Shank is a low budget British feature set in London in the not too distant future. The city has ‘gone to hell’, is suffering a severe food shortage and is overrun by gangs of teens fighting and killing each other for the poor quality food available.

Shank contained several classification issues including:

  • Strong language
  • Very strong language
  • Violence
  • Sex references
  • Drug use
  • Sex references

The frequency of the strong language immediately precluded a 12A certificate. At that category, where teens and younger children (with adult accompaniment) can watch ‘Moderate language is allowed. The use of strong language (for example, ‘fuck’) must be infrequent’. Here with over 100 uses of ‘f**k’ and similar language a 15 was the lowest possible category.

There is also a single use of very strong language when Papa tells Creze ‘Watch your mouth you fucking Northern c**t’. There is a slight comic edge to the use, and whilst it is semi-aggressive it isn’t accompanied by violence or palpable threat, it merely indicates the way a slightly gruff character talks. For that reason it was deemed acceptable at 15, where the BBFC Guidelines state ‘the strongest terms (for example, ‘cunt’) may be acceptable if justified by the context.

The work has a good deal of violence, including several street fights and some sight of weapon use, most strikingly a character posing with and later using hammers. There are some scenes of gang violence when young men and women fight. They include punches and kicks delivered to heads and bodies, a bottle smashed over someone's head, blows with a length of pipe are delivered and people are stabbed. The blows are for the most part impressionistic and feature within rapidly edited scenes so that the violence does not dwell on the infliction of pain or injury. There are none of the strongest gory images that may not be acceptable at 15 and no strong sadistic violence that would similarly be unacceptable.

The occasional use of knives and other readily accessible weapons, such as hammers, within the context of a film set in a recognisable contemporary urban environment (albeit one located some years into a dystopian future) establishes a generally violent world where weapons are used, rather than glorifies their use and violent potential. Neither does the work focus upon nor glamorise the effectiveness of contemporary weapon.

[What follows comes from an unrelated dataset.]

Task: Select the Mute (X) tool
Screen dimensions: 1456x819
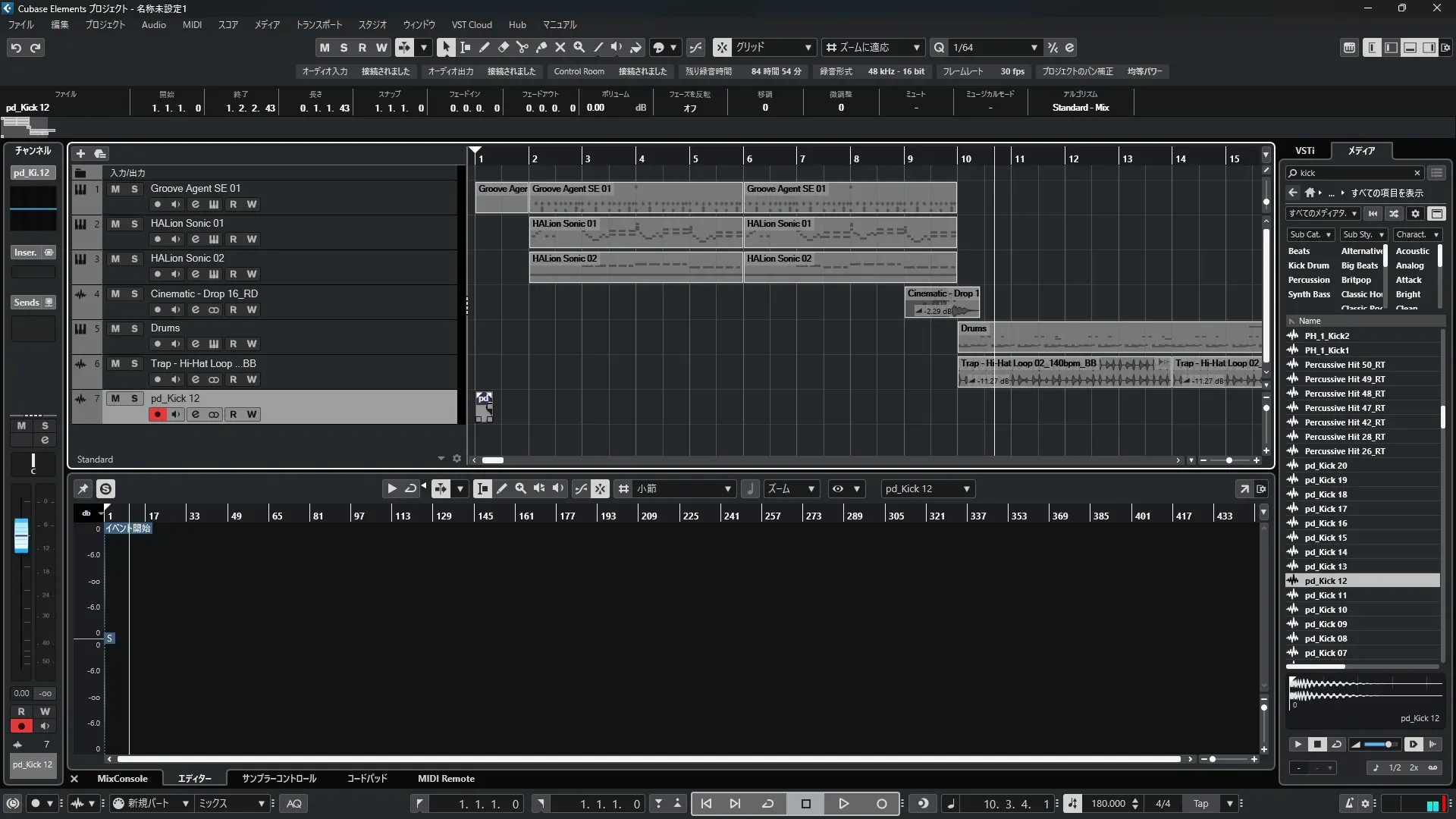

Though there is enough violence and use of weapons to suggest the work is too strong for 12A, it lacks the strong close up detail of impact, intensity or threat or sadistic or sexual edge that would suggest an 18 classification. The film does also attempt to offer a moral message about the futility of street violence.

The sex and sex references are limited to some unconsummated fumbling as some characters get together. The sex references are generally embedded in street talk which carries a crude tone, but no specifically graphic descriptions. We also see a topless woman walking in the street, as Junior talks about his city. The nudity is not dwelt upon and is used to illustrate a society that has broken down.

In terms of drugs we see main character Junior chewing on khat, and then entering an animated world which seems to mirror his drug induced experience. But it’s not a positive experience overall, with Junior taking risks and crashing off his bike. Currently khat is not an illegal drug in the UK. But what properties it does have are not necessarily painted in a particularly good light. In addition we see a party scene and an enthusiastic response to a cannabis spliff, and some arguable glamorisation as the gang members 'party' together drinking alcohol and smoking it. However, they are shown to be hung over in the morning and the film taken as a whole doesn't promote or encourage drug misuse.

Shank also contains a brief dog fighting scene. BBFC examiners must bear in mind UK laws and consider any scene of animals in films very carefully. In this instance the fight scene doesn’t appear to breach either the Cinematograph Films (Animals) Act 1937 or the Animal Welfare Act 2006. When viewed frame by frame, there is no clear sight of actual animal fighting, nor any onscreen evidence that the dogs are being goaded to fury or having terror inflicted upon them. The smart editing gives the illusion of a messy violent dog fight but when the images are seen individually neither dog is seen to be particularly agitated, in many shots they are apart and the few shots of them coming together are still images which are repeated. Most of the scene is, in fact, played off the faces of the watching gangs. There is also a scene where pigeons are chased for food – again there is no direct evidence on screen of any cruelty to animals. What appears on screen was felt by examiners viewing the film to be consistent with the end credit claim that 'No animals were harmed during the making of this film'.

It is worth noting that Shank was submitted to the BBFC for an advice viewing, a process where senior or experienced examiners watch the film and provide the distributor with an analysis of the issues and the likely classification decision. Occasionally following an advice viewing a distributor may opt to cut or re-edit part of the film to achieve the certificate they would like. In the case of Shank, aware of the film’s possible appeal to teens, the distributors were keen to get a 15. The senior examiner viewing the film gave careful consideration to all the issues and felt a 15 was the likely category the work would receive, and that it needed no cuts. When it was submitted again in the same form the examining team agreed.

Shank was selected for National Schools Film Week in 2010.